Kolejnego dnia mężczyzna w podobny sposób zachowywał się wobec innej nastolatki. Czujnością wykazał się poznański taksówkarz - mówi Iwona Liszczyńska z wielkopolskiej policji.
Widział podobne zachowanie mężczyzny w stosunku do nastolatki i natychmiast powiadomił o tym funkcjonariuszy. Policyjni wywiadowcy, którzy przyjechali na miejsce, nie zastali tego człowieka, ale rozpoczęli jego poszukiwania w rejonie, w którym doszło do tego zdarzenia i zauważyli rowerzystę, którego wygląd odpowiadał podanemu przez świadka tego zdarzenia rysopisowi. Ten mężczyzna został zatrzymany. Policjanci z Komisariatu Policji Poznań Północ szybko potwierdzili, że ten sam mężczyzna dwa dni wcześniej zaczepiał dzieci w autobusie.
Do policjantów dotarły sygnały o podobnych przypadkach z innych dzielnic miasta. Teraz te zgłoszenia są analizowane - dodaje Iwona Liszczyńska z wielkopolskiej policji.
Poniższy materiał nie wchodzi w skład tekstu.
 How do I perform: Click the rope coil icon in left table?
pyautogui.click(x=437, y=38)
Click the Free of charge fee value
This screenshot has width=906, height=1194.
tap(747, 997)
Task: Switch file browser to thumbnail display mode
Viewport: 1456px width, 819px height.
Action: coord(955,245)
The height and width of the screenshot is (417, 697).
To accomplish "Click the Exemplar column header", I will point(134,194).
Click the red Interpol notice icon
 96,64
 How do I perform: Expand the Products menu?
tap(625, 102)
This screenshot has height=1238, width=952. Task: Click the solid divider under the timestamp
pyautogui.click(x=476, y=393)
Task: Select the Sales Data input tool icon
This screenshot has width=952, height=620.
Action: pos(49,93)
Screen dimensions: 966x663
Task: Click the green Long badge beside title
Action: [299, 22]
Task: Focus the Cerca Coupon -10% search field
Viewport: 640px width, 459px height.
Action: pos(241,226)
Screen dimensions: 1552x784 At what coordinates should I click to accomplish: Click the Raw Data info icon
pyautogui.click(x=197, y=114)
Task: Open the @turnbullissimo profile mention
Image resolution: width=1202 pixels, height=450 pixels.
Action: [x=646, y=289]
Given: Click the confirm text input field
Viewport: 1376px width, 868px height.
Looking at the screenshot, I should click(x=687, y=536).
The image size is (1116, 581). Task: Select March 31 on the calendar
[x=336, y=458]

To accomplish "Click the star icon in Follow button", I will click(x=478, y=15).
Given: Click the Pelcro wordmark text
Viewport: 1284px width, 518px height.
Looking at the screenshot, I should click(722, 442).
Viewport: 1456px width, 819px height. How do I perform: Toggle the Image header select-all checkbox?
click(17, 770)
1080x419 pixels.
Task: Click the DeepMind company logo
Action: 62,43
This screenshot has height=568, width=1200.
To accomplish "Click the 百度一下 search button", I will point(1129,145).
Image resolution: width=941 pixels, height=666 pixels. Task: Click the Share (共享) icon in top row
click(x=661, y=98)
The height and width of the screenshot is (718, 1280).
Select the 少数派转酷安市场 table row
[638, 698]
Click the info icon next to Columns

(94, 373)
Policjanci ustalili, że chwilę przed tym wczorajszym zdarzeniem, do którego doszło na osiedlu pod Lipami, ten mężczyzna zaczepiał także dwójkę dzieci. Nam zależy, by dotrzeć do rodziców tych dzieci, żeby z nimi porozmawiać, żeby uzupełnić materiał dowodowy o wszystkie zachowania mężczyzny, żeby mógł odpowiedzieć za wszystkie swoje czyny.
Policja gromadzi dowody, na podstawie których mężczyzna usłyszy zarzuty. Decyzję podejmie prokurator. Policjanci apelują, by zgłaszać wszystkie podobne przypadki.